Plato severely limits the size of ideal state, which leads one to wonder what will happen if the producer class grows too large as long as we assume that their breeding too is not regulated by the Guardians? The idea of the danger of “drones” is found throughout the Republic– indeed Plato characterizes the disintegration of the non-ideal state as a growth in the population of human drones. (Drones are insect members of a hive that contribute nothing to the hives’ overall well- being, indeed can attack and destroy the hive from which they get their sustenance.)  We can get an idea for what Plato’s Guardians/Auxiliaries will do with human drones who get too numerous, fail to produce, or engage in criminal behavior/rebellion in his advice to the statesman:

…. and the State-physician, or legislator, must get rid of them, just as the bee-master keeps the drones out of the hive (Republic, 507).

In my reading of it when the producers get too numerous, or when some producers refuse to work or rebel they will be expelled from the Republic, and one can expect that if for some reason they can’t be expelled they would likely face an even worse fate.

The eusociality which Plato discovered, perhaps in part by looking at the social organization of insects, has been a hallmark of many Utopias ever since. But one is left to wonder whether Plato, and now Wilson, have really articulated something true about the human societies or merely found an example, in the world of insects, of the kinds of perfectly hierarchical and harmonious societies they wish human beings lived in, and in the process imagined us as more like insects than is actually the case.

One should never forget that democracy effectively murdered Plato’s friend and mentor, and thus became the target of revenge for an unparalleled genius able to articulate compelling visions of its opposite. Wilson, for all his genteel reasonableness in a world of fanatical hotheads appears to be no fan of democracy. Writing to second the views of the mathematical theorist Herbert A. Simon, Wilson states in The Social Conquest:

…hierarchies work better than unorganized assemblages and that they are easier for their rulers to understand and manage.  Put another way, you cannot expect success if assembly-line workers vote at executive conferences or enlisted men plan military campaigns” (99)

Such a statement might not amount to any kind of anti-democratic claim against Wilson, after all, even the most participatory form of democracy ever known, Plato’s Athens, thought experts should direct certain areas of human life, though they judged areas where true expertise existed, and thus should be deferred to, to be quite limited. But, given that the word “democracy” appears not even once in The Social Conquest, given that Wilson only mentions ancient Athens in the context of their brutal massacre of the Milesians, we might reasonably start to have our doubts.

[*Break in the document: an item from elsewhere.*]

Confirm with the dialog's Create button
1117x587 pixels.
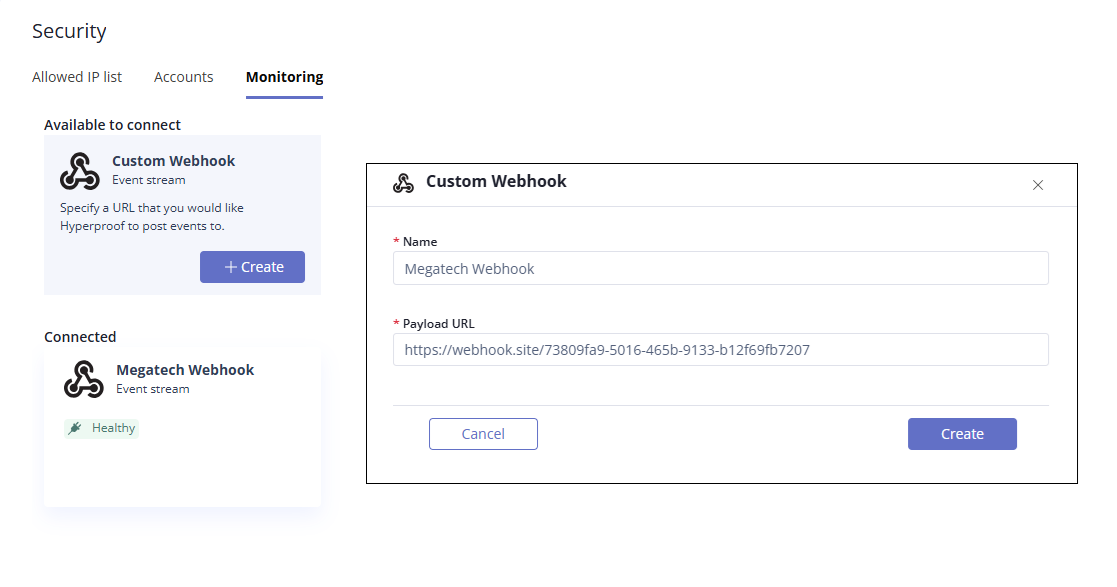[962, 434]
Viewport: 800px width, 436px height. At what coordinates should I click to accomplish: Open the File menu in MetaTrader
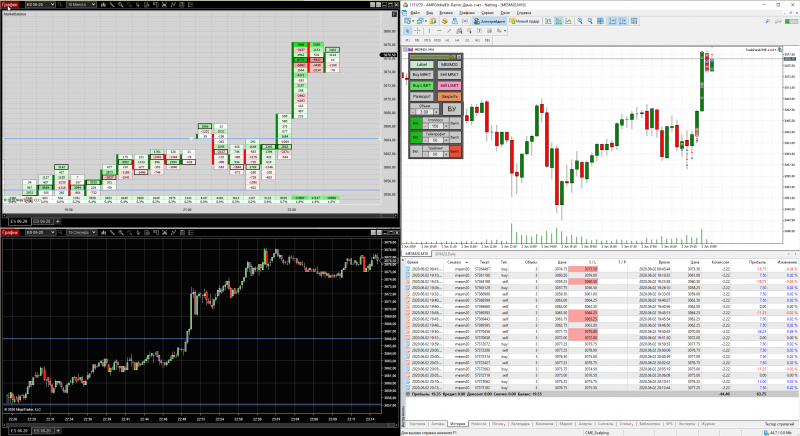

Accusations that Wilson was misapplying what he had learned from his thoughtful gaze into the alien world of insects onto the much more complex society of human beings, and by such  simplifications was implicitly providing a naturalistic justification for the most insidious, if not necessarily most brutal, forms of hierarchical control and oppression, are nothing new and have been around since the 1970s.

Sadly, what may very well be Wilson’s last great work has done nothing to dispel such suspicions.

* Explanation for the picture above: According to Greek Mythology the Myrmidons (or “ant-people”, also “ants-nest”. ), according to one legend, were a people created when Zeus took the form of an ant and seduced the Princess Phthia. The Myrmidons were a fierce warrior-people, and their name later came to mean “a loyal follower, especially one who executes orders without question, protest, or pity – unquestioning followers.”

The illustration above is a science-fiction style rendering of a Myrmidon by the artist Russell M. Hossain.